Tell the story. This is what the prophet Isaiah does in our reading this morning. It’s a lament too and it starts with recognizing the mighty acts of God – “I will recount the gracious deeds of the Lord, the praiseworthy acts of the Lord, because of all that the Lord has done for us, and the great favour that he has shown to the house of Israel, that he has shown them according to his mercy, according to the abundance of his steadfast love… It was no messenger or angel but his presence that saved them, in his love and in his pity he redeemed them; he lifted them up and carried them all the days of old.”
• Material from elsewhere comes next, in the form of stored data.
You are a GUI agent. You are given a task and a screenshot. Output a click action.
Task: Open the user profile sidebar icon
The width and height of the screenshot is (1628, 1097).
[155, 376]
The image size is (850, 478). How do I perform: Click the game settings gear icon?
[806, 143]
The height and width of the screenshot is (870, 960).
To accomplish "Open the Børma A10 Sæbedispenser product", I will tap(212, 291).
May those be our words this morning and as we go into the New Year. A new year contains a lot of unknowns, maybe more so for some than others. I often call to mind at this time the poem read by King George VI in 1939 when his country was heading into a lot of unknown. “I said to the man who stood at the gate of the year;/Give me a light that I may tread safely into the unknown”/ And he replied, “Go out into the darkness and put your hand into the hand of God/That shall be to you better than light and safer than a known way.”
Let Christ and his light go before us. To remind ourselves who goes before and beside and over and under and behind us, let us remember God’s mighty acts of salvation.
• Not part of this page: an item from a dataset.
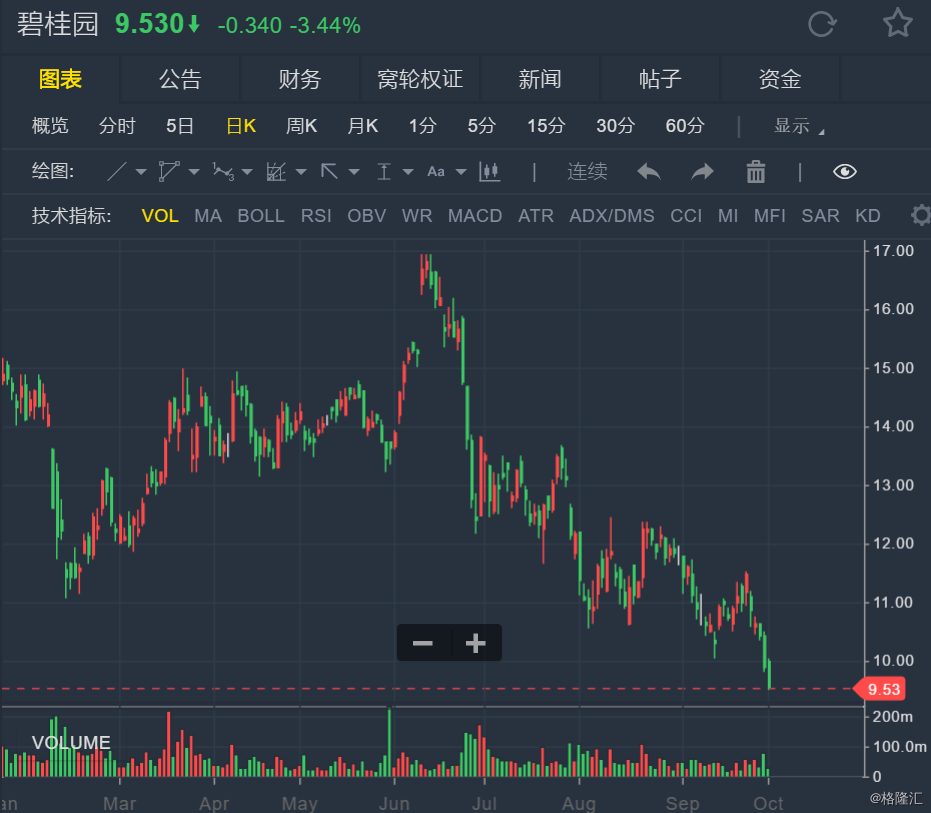
Task: Zoom in with the plus control
Action: [476, 643]
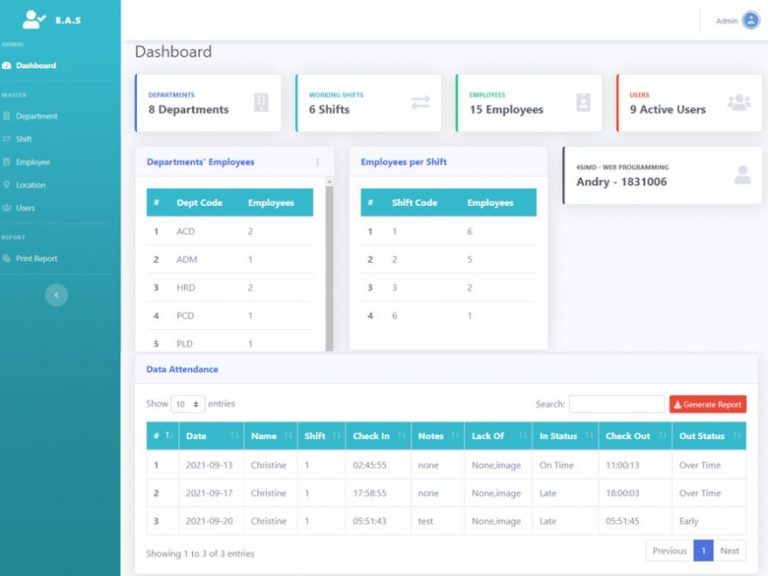Image resolution: width=768 pixels, height=576 pixels.
Task: Go to Print Report in sidebar
Action: tap(36, 258)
What does the phrase “all that the Lord has done for you” mean to you?
May God give us the enablement and the opportunity and the courage to live it and to speak it.
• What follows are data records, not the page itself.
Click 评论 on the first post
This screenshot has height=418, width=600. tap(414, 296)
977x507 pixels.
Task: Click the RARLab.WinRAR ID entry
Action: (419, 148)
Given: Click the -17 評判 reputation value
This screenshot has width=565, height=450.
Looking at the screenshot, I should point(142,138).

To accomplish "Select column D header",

Kings come and go. Empires come and go. Herod dies. Joseph is told about the new situation in a dream by an angel of the Lord. Those who were seeking the child’s life are dead. Kings come and go. Things weren’t 100% safe even without Herod and when Joseph heard that Herod’s son Archelaus was ruling over Judea and was warned again in a dream he headed up to Galilee where things were presumably a little safer and the little child grew up. Kings come and go. The word of the Lord endures forever. Things that demand our worship and adoration come and go but the one whom the magi adored and worshiped endures forever. The one in whose perfect love our fear is cast out.
May he cast out our fear too. The fear that we’re talking about this morning is not just the fear of tyrants. We mustn’t read texts like this and think they’re solely meant for other people. When King Herod heard the news that the wise men brought he was frightened and all Jerusalem with him. Someone has said that one thing about children is that they pull us into an unknown future. What future might be Christ be pulling us into in 2020? What might Christ be calling us to? We needn’t fear whatever it is because God is with us. The same person who wrote about children pulling us into an unknown future wrote this about the pull of Christ – “But that pull is the lure of love that moves the sun and the stars, the same love that overwhelmed the wise men with joy. It is that love that makes the church an alternative to the world that fears the child.” So may this be the truth for us in 2020 my friends. Perfect love casts out fear. As we begin the year with a look at the foundations of our faith, the love of the one who is the foundation goes with us and his Spirit comforts us, guides us, and quells our fears. Thanks be to God for his indescribable gift. Amen.